KibbleWorks & Impact Arts

Paisley Daily Express

RENFREW woman Danielle Cowan is carving out a successful career in a male-dominated industry – by becoming an apprentice spray-painter.  And she’s loving every minute of her demanding new role.

Danielle, 20, is being hailed as a shining example of how a Paisley-based social enterprise project is helping young people into employment.
She landed the apprenticeship with Audi through Kibble Education and Care Centre’s employment training programme.

She spent several months with Kibble’s RoadWorks’ vehicle maintenance business and that led directly to being taken on as an apprentice spray-painter at Audi’s Accident Repair Centre, in Hillington – the centre’s first-ever female apprentice.

“Words couldn’t describe how I felt when I got this job,” said Danielle.  “I’d never wanted something so bad as a job and, now I’ve got one, it has changed my life.  “If it wasn’t for the employment training I got at Kibble, I wouldn’t have got the job at Audi and I would probably still be signing on the dole.  “Everything has changed for the better now and I’m determined to do well in my apprenticeship.”

Kibble say that Danielle is a perfect example of how Kibble Works can help both individuals and society.

RoadWorks is just one of the businesses under the KibbleWorks umbrella – the organisation’s employment training wing – providing work experience to young people up to the age of 24.

The series of social enterprise businesses also includes construction, warehousing, joinery, metal fabrication, promotional products, gardening, catering and household goods recycling.

Danielle said that her life would be very different if it wasn’t for Kibble.

She said: “I had gone to college and trained as a vehicle panel beater but, after three years of trying, I couldn’t get a job.

“I was signing on and then I got the chance to work at the vehicle mechanics business at KibbleWorks.  “If it wasn’t for Kibble and the opportunity they gave me, I wouldn’t have got this apprenticeship at Audi.”  Iain Murdoch, manager at the Audi accident repair centre, said: “Danielle is doing great and she’s as keen as mustard.  “We’ve never had a female apprentice at this workshop but she’s just like one of the boys and she’ll do whatever she’s asked to do to the best of her ability.”

Kibble’s chief executive, Graham Bell, added: “Danielle’s story is proof that society profits with social enterprise.

“Without Kibble investing its profits into providing even more and better services to help young people, there would be no employment training initiative, like KibbleWorks.  “And that means young people like Danielle would miss out on the employment training opportunities that played a major role in her landing that apprenticeship with Glasgow Audi.”

Impact Arts – Eco Chic Boutique
Herald Scotland

Eco Chic Boutique, a social enterprise shop specialising in recycled fashion and furniture in Glasgow’s Merchant City launches its new spring/summer collection next week, claiming the start-up is on course to meet early profitability targets.

The launch will mark six months since the start of parent project Creative Pathways, designed to train and develop 16 to 19-year-olds otherwise not engaged in education or work.
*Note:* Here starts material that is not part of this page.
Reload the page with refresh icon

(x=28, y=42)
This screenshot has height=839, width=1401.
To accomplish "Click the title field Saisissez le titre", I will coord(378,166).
The shop and its workshop aim to teach them skills, and build experience and confidence to make them eligible for further college training.

Lisa Carr, a former fashion buyer and boutique owner who manages the retail project, said the outlet, which sells "upcycled" (reconstituted or enhanced) vintage clothes, jewellery and restored furniture, had "traded strongly" since its opening and was on course to meet projections in its first year of trading.

Backed by the Impact Arts organisation, Creative Pathways works with Rathbone, the UK-wide voluntary youth-sector organisation, as well as job centres, care services, and other third-sector organisations to offer six to nine-month training programmes to around a dozen young people. They receive intensive training from tutors in sewing skills, fashion branding, carpentry, furniture restoration and retail.

Already, five teenagers have progressed to places on courses at Cardonald and North Glasgow colleges since the programme started.

Carr said: "We’re trying to do something that’s very commercial and also cool and trendy, which has young people from all different backgrounds at the heart of it, and which is fulfilling for them in terms of acquiring both commercial retail awareness and soft skills.

"At the end of the training they have a portfolio of work that qualifies them for college.

"I teach them the four Ps of retail – product, price, place and promotion – but they take the lead in working on how we can make the brand successful.

"Some are good at the creative side, others are better at the commercial end. People have got to want to be here, as it’s very ‘all or nothing’ and there is a very real end to the process.

"Nothing is more delightful than seeing people selling something in the shop that they themselves made the week before."